As many as 200 incoming Ithaca College students may be sleeping in dorm lounges this Fall, with approximately 1,830 new students expected to enroll in the fall, one of the largest enrollments in the school's history.
Larry Metzger, Dean of Enrollment Planning at the college, said that even though the numbers are high, they should not be considered an over-enrollment. Metzger said that last year's smaller than expected enter class and large graduation class led to 90 fewer students than panned.
"The college's planning team had anticipated that, given the graduation of a second exceptionally large class this spring, it would take two years to return to the desired stable enrollment level," he said. "Our success with this year's entering class increases the likelihood we will meet our goal."

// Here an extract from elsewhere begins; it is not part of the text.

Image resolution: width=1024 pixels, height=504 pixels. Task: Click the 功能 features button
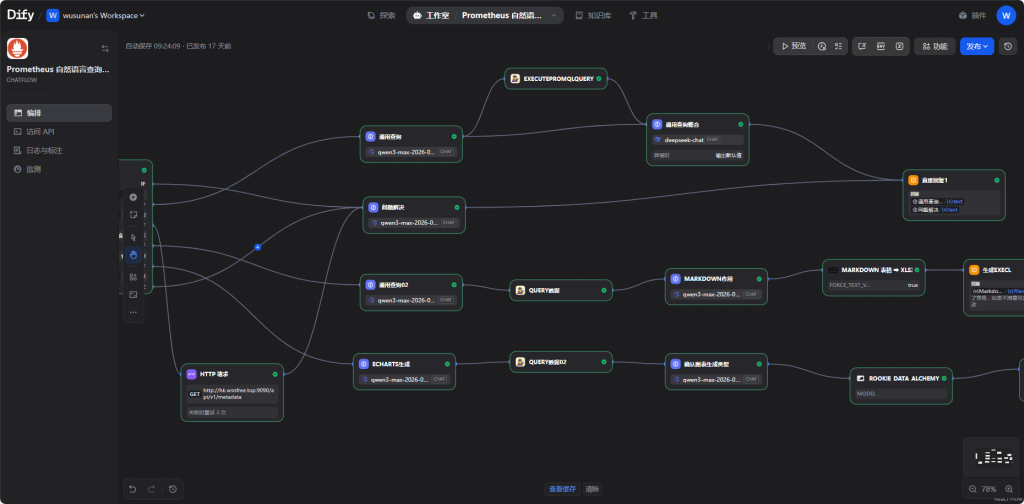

However, Metzger warns that the increased amount of incoming students can cause housing problems.
Bonnie Prunty, Director of Residential Life at the college, said that the college is working hard to minimize the number of students needing accommodation. The college has offered the first 100 returning or transfer students who apply for off campus housing a $1500 incentive.
Despite this incentive, the rental market in Ithaca hasn't changed. Shane Varricchio, co-owner of Certified Properties in Ithaca, said that he is excited about the college's decision to offer money to students because this year's rental season has been slow. Owners that usually rent out property on their own have been calling his company for assistance in finding people to lease and many of his rental properties are still available.
"I really haven't seen a whole lot of fallout," he said about the college's over-enrollment for housing.
Varricchio also said that the college makes it difficult for property owners because they do not have benchmark dates as to when they will be approving students for off-campus housing.
Most sophomores and juniors at the college live on campus, and need specific approval from the office of residential life to move off. However this year sophomores, juniors and seniors are being encouraged to apply. To be approved, students must also complete an online educational module on living off campus and have a parent's signature if under 21 years of age.
The college also plans to offer temporary housing by converting dorm lounges to student rooms. In return for living in temporary housing, students will receive a $512 rebate on move-in day, free cable TV service and a microwave/fridge combination.
Prunty said that there is usually temporary housing due to the number of students not matching up to the number of designated spaces. For example, there may be too many rooms that are non-smoking or for a certain gender. However this year's over-enrollment has made numbers for temporary housing much larger. At the time of the interview, Prunty estimated that about 200 students could be placed in the temporary housing for the Fall semester, but with off-campus incentives she is hopeful that the number will decrease.
The college saw a similar situation five years ago, when it had its largest enrollment ever.
"There's a workable solution because we've been here before and dealt with these numbers before," Prunty said.
In 2000, about 180 students were placed in temporary housing, with as many as six students being placed in some dorm lounges and double rooms converted into triples. Prunty said that the college will not use forced triples this year and that the lounge space will be enough.